Former theater in Arizona

The Plaza Theater was the crowning jewel of 1920s development on West Congress Street in Tucson and the only indoor Spanish language theater in Southern Arizona. The theater was designed by renowned local Tucson architect Roy Place in 1930 for A. Kaufman a local commercial developer and pioneer merchant and leased to Los Angeles theater operator Joe Gross. Kaufman declared the night before opening that he;
"regarded the Plaza as Tucson's own theater, since all local employes [sic] had been hired for the construction of the building with equipment and contracting coming from Tucson sources whenever possible."

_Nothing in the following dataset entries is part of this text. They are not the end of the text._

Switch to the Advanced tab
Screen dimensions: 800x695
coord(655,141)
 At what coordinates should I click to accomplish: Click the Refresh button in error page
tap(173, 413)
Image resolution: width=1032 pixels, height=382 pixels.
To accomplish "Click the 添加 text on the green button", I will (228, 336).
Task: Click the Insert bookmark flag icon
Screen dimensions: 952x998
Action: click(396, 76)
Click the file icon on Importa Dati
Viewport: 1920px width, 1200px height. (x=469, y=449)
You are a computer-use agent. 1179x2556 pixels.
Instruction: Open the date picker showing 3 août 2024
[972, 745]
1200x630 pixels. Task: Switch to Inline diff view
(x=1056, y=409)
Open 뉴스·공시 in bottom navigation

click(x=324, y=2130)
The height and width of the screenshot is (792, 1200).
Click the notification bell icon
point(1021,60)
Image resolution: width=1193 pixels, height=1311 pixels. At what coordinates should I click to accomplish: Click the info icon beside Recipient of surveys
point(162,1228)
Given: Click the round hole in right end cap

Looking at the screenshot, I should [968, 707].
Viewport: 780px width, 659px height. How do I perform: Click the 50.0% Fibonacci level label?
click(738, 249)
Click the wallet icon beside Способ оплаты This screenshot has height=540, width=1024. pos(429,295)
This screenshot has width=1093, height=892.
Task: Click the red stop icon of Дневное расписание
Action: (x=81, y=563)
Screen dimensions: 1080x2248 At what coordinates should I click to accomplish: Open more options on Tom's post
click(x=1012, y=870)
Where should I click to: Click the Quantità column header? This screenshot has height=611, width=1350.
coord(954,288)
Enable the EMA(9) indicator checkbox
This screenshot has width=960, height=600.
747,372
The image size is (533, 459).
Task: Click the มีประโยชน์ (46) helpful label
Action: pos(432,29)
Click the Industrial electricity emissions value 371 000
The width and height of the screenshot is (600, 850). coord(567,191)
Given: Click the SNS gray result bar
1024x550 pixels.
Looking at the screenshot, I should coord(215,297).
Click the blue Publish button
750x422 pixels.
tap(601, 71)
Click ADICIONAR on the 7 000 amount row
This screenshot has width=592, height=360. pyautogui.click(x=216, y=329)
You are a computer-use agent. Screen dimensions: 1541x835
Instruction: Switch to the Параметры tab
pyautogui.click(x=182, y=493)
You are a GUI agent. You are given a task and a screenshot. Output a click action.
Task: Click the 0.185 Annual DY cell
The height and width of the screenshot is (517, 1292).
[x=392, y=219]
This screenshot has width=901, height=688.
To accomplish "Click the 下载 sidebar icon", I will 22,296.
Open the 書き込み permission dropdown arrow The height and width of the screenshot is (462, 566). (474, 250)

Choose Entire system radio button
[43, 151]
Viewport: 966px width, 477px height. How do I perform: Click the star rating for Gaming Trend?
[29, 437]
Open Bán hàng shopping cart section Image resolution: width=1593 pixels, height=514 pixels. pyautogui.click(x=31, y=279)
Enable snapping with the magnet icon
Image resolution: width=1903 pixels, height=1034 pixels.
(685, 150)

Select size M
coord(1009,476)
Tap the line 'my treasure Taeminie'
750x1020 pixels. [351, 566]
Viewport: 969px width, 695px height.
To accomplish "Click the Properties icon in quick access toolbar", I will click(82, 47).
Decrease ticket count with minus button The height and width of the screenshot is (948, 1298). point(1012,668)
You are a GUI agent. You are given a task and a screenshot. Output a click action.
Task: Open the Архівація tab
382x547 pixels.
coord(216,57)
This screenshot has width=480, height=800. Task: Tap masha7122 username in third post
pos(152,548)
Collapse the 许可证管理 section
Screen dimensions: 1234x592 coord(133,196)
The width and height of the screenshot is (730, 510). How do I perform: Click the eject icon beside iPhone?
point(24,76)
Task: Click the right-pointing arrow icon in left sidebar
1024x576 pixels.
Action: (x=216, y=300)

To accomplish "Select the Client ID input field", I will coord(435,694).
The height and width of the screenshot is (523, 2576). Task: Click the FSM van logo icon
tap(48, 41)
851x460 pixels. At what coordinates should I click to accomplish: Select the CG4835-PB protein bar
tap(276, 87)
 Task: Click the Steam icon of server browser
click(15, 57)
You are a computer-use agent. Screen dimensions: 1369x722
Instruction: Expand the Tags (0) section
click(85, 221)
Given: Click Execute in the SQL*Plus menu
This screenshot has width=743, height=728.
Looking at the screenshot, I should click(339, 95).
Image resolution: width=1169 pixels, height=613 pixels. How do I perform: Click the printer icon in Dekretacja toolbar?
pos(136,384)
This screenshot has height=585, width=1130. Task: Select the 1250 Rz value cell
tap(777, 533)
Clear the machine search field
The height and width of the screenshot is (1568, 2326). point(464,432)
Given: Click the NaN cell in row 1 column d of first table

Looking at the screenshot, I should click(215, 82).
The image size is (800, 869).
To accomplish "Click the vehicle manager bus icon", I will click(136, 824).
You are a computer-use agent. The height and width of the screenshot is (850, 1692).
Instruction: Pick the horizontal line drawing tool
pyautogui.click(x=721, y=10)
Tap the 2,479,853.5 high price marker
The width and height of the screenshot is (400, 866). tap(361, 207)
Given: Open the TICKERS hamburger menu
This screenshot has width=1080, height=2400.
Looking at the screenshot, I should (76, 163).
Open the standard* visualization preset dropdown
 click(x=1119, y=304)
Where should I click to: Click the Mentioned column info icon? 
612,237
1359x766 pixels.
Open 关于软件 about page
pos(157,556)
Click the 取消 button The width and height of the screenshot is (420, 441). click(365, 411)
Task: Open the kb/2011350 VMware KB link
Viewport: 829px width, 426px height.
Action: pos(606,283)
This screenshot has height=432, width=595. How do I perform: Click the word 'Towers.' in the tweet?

Built on the corner of West Congress and Plaza Streets (later Court Avenue) the exterior was constructed in a Spanish Revival style with cast ornamental details framing the upper windows and red clay barrel roof tiles. The ground floor included two commercial storefronts. By the 1940s the original marquee had been enlarged and the lower level window and door configuration changed. The decorative cast terracotta Spanish revival details and original neon sign remained intact.

The interior decorations were described at the time of opening as "being typical of the old southwest motif. The auditorium will have seating capacity of 650 and will be modern in every respect with ample heating, ventilating and cooling systems. Acoustic plastering will be used throughout and is designed along the most modern methods for the projection of sound pictures." When constructed the building had a state-of-the-art RCA projector and sound equipment, "the walls lined with a highly absorbent material to insure perfect acoustics."

The theater was purchased by Arizona 'theater czar' Nick Diamos, also the owner of the Tucson Lyric Theater and involved in the development of Tucson's Fox Theatre. Artist Ted DeGrazia was the theater manager for three years in the late 1930s.

At the time of demolition the Plaza was owned by Abelardo M. Campillo and Jesus M. Granillo. The last owners were forced from their property by the City of Tucson and its urban renewal program. The owners reminded the city "that if the Plaza goes, nothing of the Old City will be left in the area."

The plaza was demolished on May 15, 1969.